9. DIRECTORS' REPORT
RAMSAY HEALTH CARE LIMITED
Indemnification and insurance of directors and officers
The Company’s Constitution requires the Company to indemnify any person who is, or has been, an officer of the Company, including the
Directors and other executive officers, against the liabilities incurred while acting as such officers to the extent permitted by law.
In accordance with the Company’s Constitution, the Company has entered into a Deed of Indemnity, Insurance and Access with each of the
Company’s Directors and certain executives. No Ramsay Director or officer of the Company has received benefits under an indemnity from the
Company during or since the end of the financial year.
The Company agrees to pay a premium in respect of a contract insuring current and former directors and executives of the Company and its
subsidiaries against liability that they may incur as an officer of the Company or any of its subsidiaries, including liability for costs and expenses
incurred by them in defending civil or criminal proceedings involving them as such officers, with certain exceptions. It is a condition of the
insurance contract that no details of the premiums payable or the nature of the liabilities insured are disclosed.
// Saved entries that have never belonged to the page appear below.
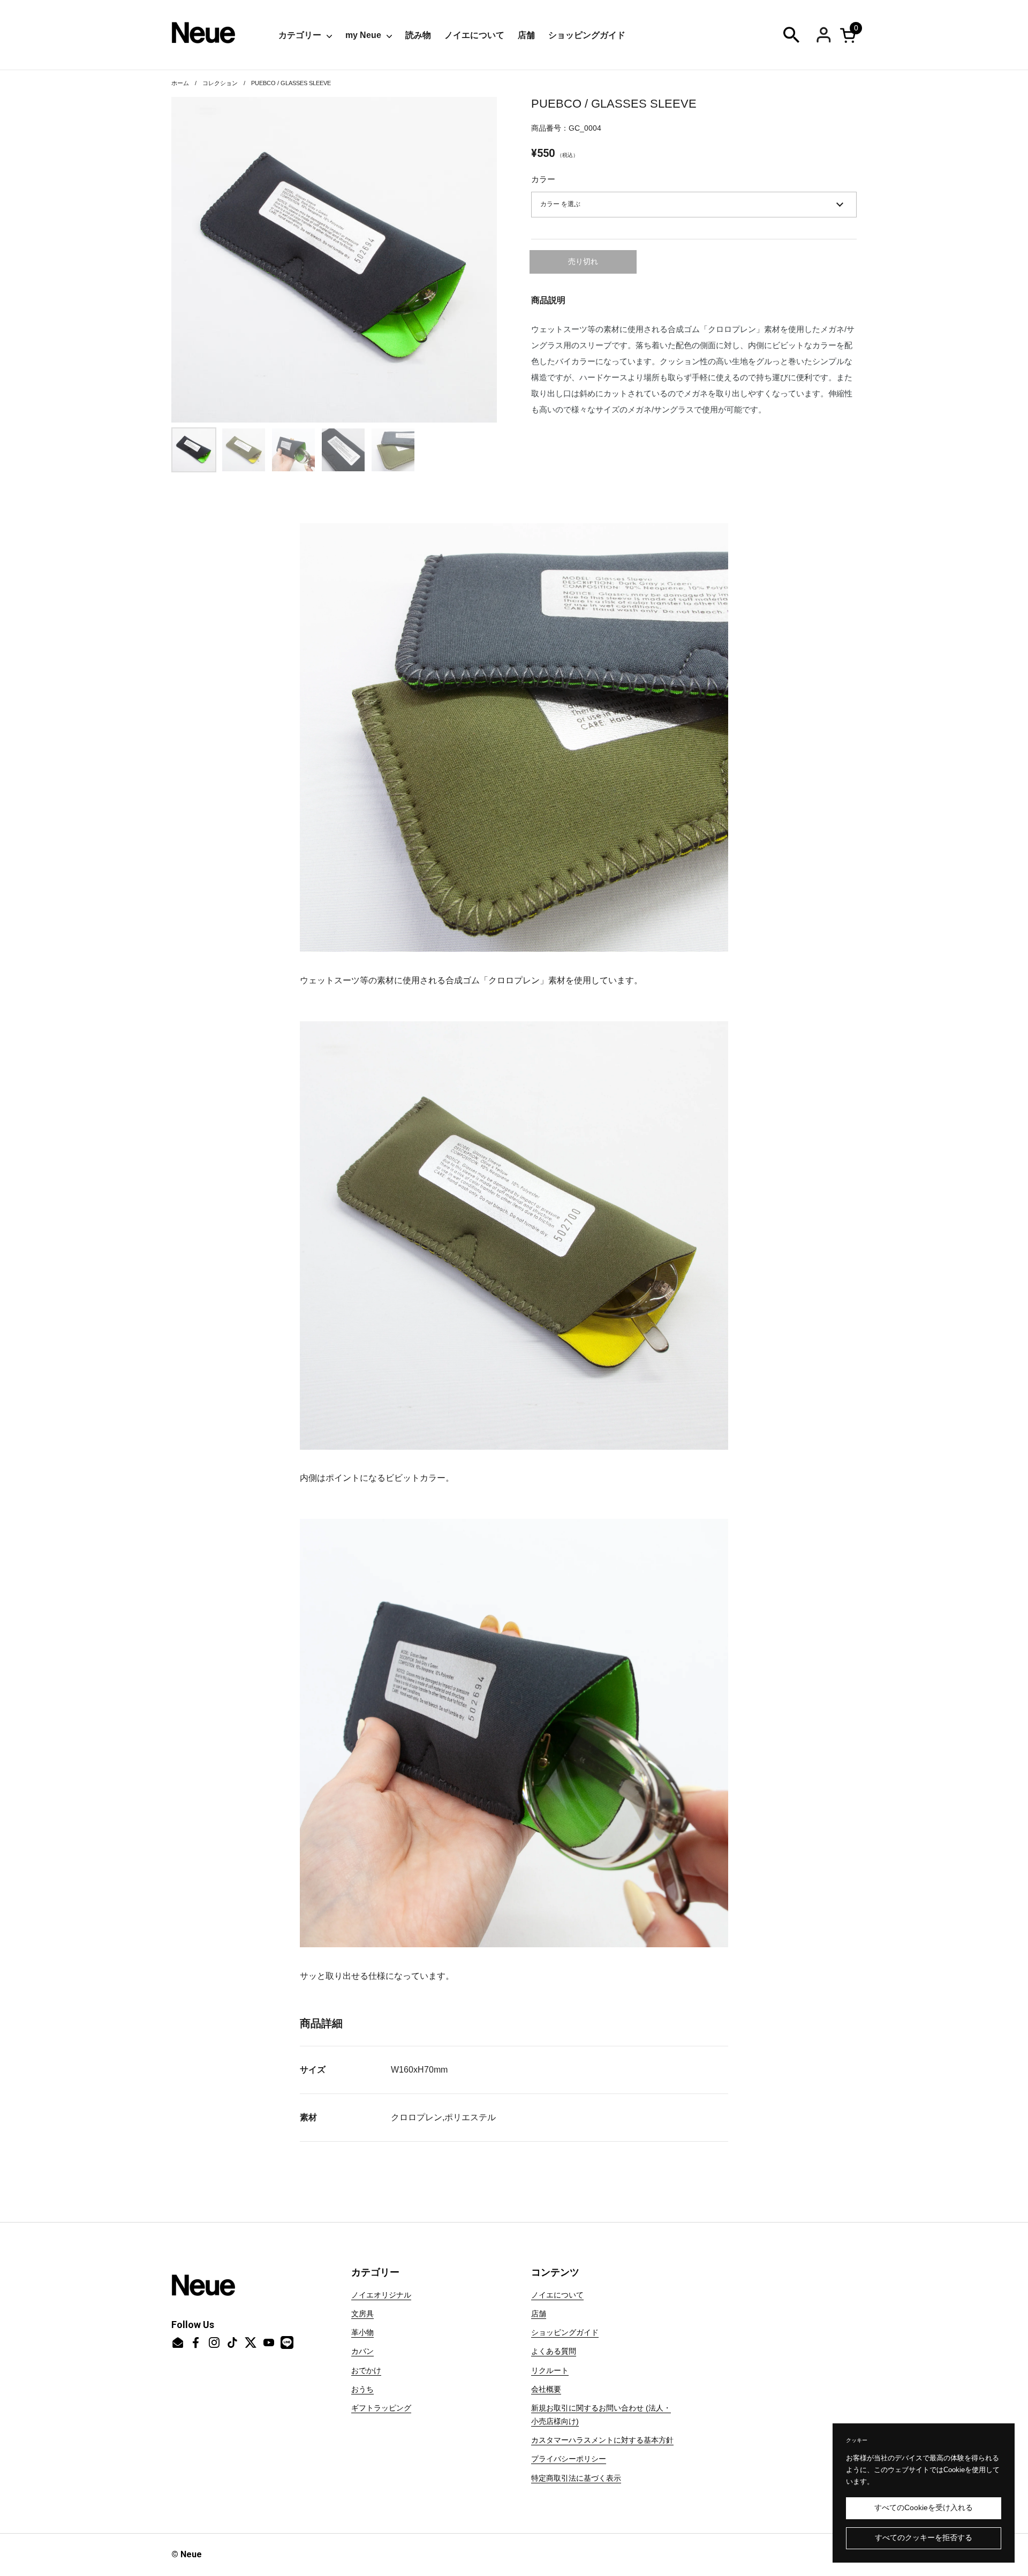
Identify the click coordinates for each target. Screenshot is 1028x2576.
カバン (362, 2351)
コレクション (220, 83)
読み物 (418, 35)
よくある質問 (553, 2351)
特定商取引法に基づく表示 (576, 2478)
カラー (543, 179)
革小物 (362, 2332)
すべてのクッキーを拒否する (923, 2538)
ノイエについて (474, 35)
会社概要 (546, 2389)
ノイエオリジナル (381, 2295)
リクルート (550, 2370)
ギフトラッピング (381, 2408)
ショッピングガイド (586, 35)
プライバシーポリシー (568, 2458)
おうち (362, 2389)
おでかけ (366, 2370)
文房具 (362, 2313)
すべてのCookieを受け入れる (923, 2508)
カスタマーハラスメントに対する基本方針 (602, 2440)
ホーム (180, 83)
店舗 (526, 35)
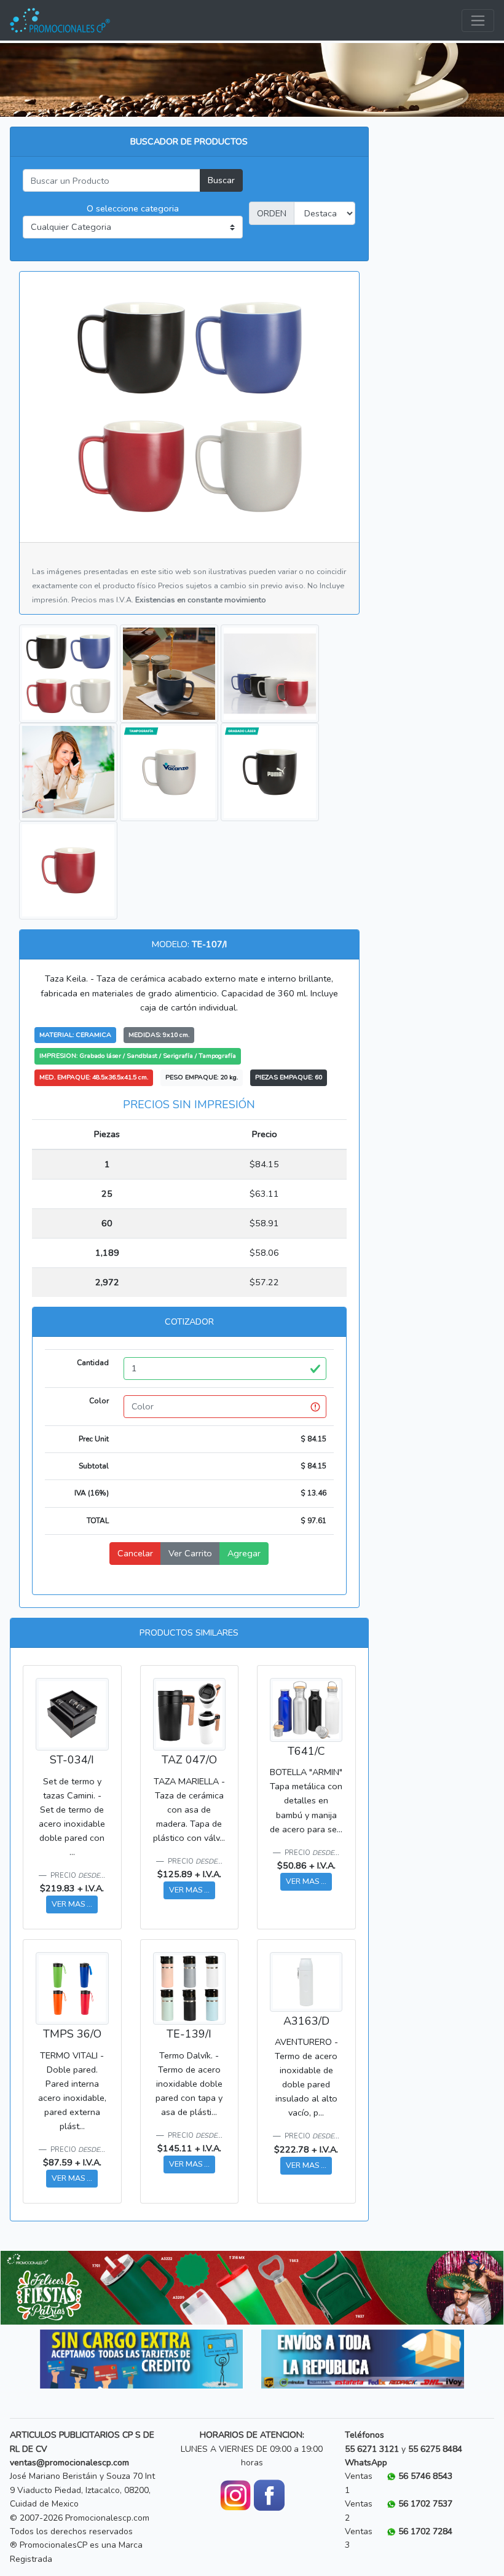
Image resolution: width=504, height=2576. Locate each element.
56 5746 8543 (425, 2476)
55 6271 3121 (372, 2449)
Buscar (221, 180)
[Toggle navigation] (478, 20)
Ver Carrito (190, 1553)
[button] (38, 2288)
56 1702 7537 (425, 2504)
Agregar (244, 1553)
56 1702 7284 (425, 2531)
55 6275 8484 (435, 2449)
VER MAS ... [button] (72, 1904)
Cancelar (135, 1553)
Indemnification of auditor
As part of the Company’s terms of engagement with Ernst & Young, the Company has agreed to indemnify Ernst & Young to the extent
permitted by law and professional regulations, against any losses, liabilities, costs or expenses incurred by Ernst & Young where they arise out
of or occur in relation to any negligent, wrongful or wilful act or omission by Ramsay. No payment has been made to Ernst & Young by Ramsay
pursuant to this indemnity, either during or since the end of the financial year.
Proceedings on behalf of the Company
No application has been made under section 237 of the Corporations Act 2001 (Cth) in respect of the Company, and there are no proceedings
that a person has brought or intervened in on behalf of the Company under that section.
The amounts contained in this report and in the financial report have been rounded off to the nearest hundred thousand unless otherwise
specified under the option available to the Company under ASIC Corporations (Rounding in Financial / Directors’ Reports) Instrument 2016/191.
The Company is an entity to which the Instrument applies.
Signed in accordance with a resolution of the Directors.